## Data under study:
###

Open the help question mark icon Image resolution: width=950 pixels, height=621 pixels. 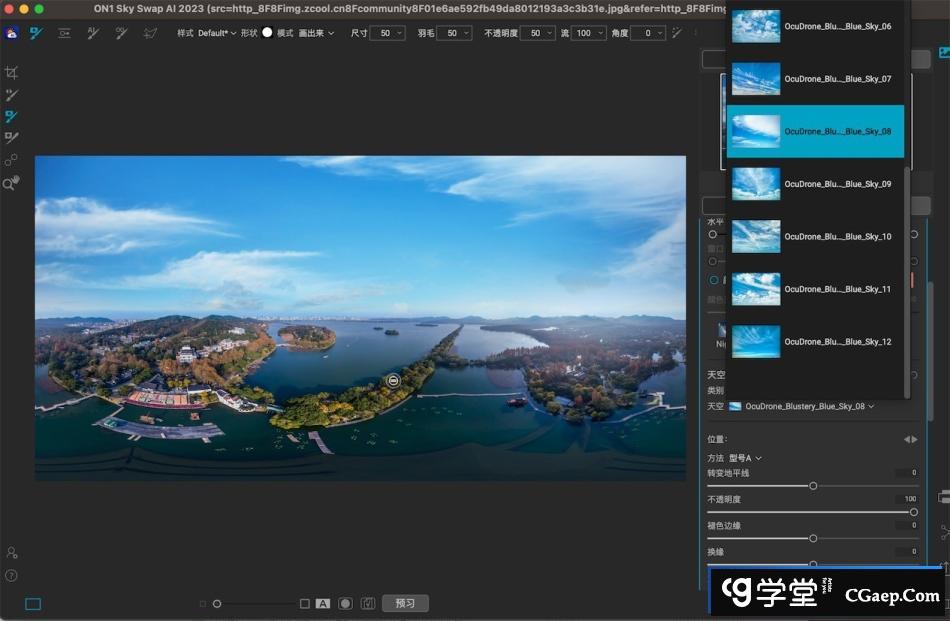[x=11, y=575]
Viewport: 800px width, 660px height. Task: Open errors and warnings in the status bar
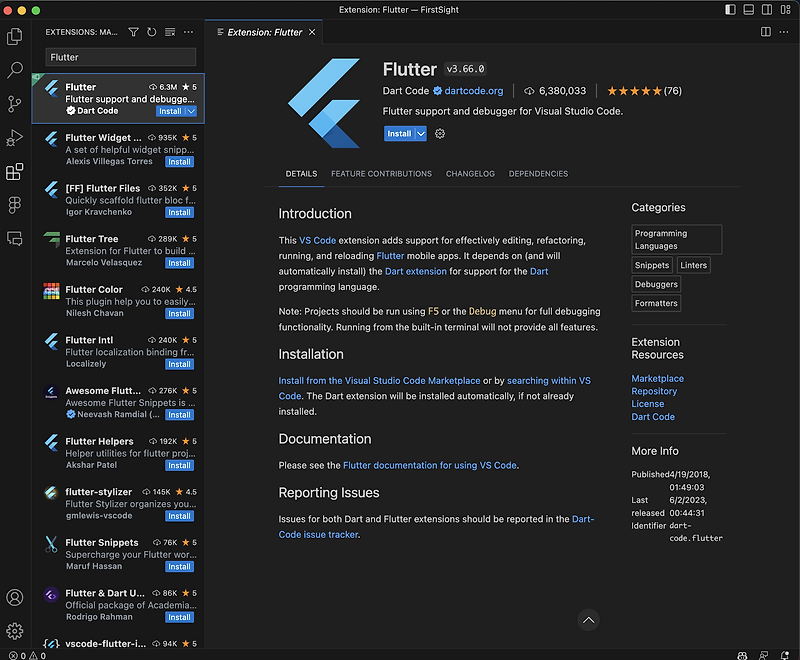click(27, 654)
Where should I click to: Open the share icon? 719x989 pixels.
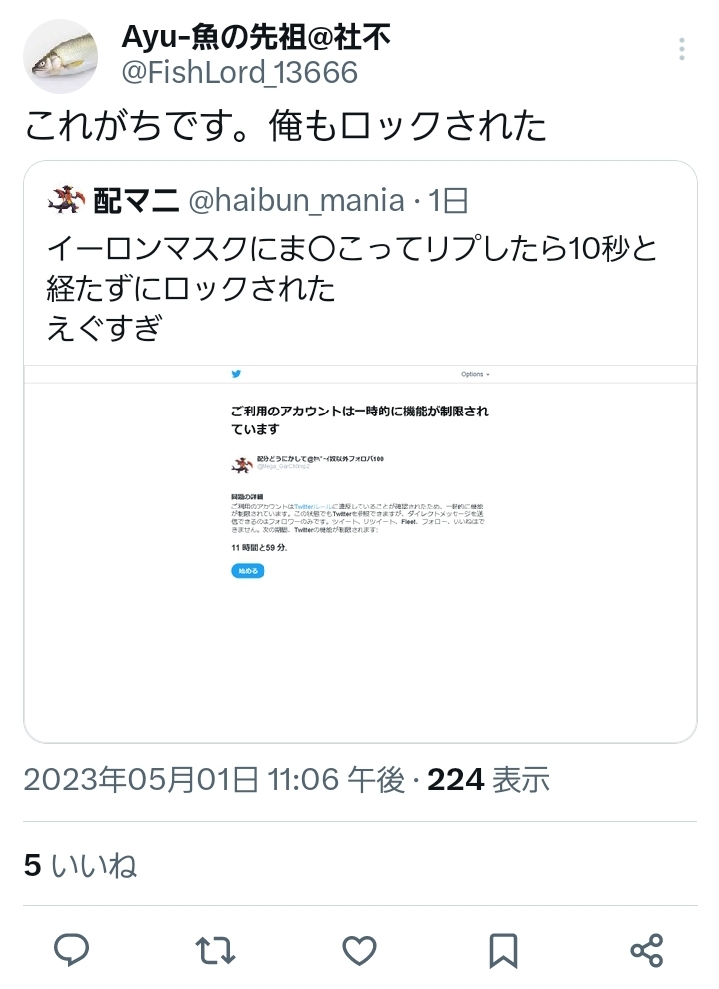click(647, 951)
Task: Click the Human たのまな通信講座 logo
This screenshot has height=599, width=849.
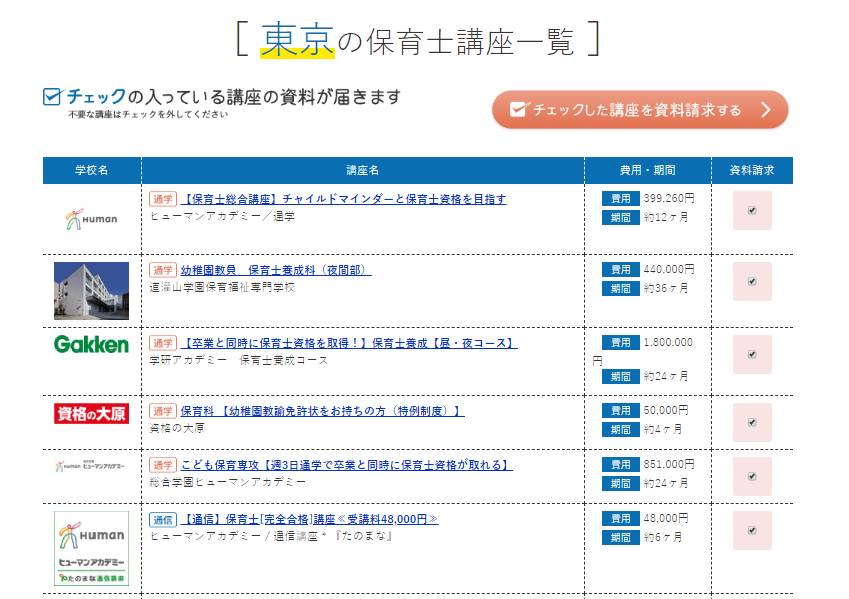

###

## Task prompt:
Copy exactly, and only, the lines running from the one containing "Task: Click the Human たのまな通信講座 logo" through the final line of the data, and omit the pictures.

## Result of this task:
Task: Click the Human たのまな通信講座 logo
This screenshot has height=599, width=849.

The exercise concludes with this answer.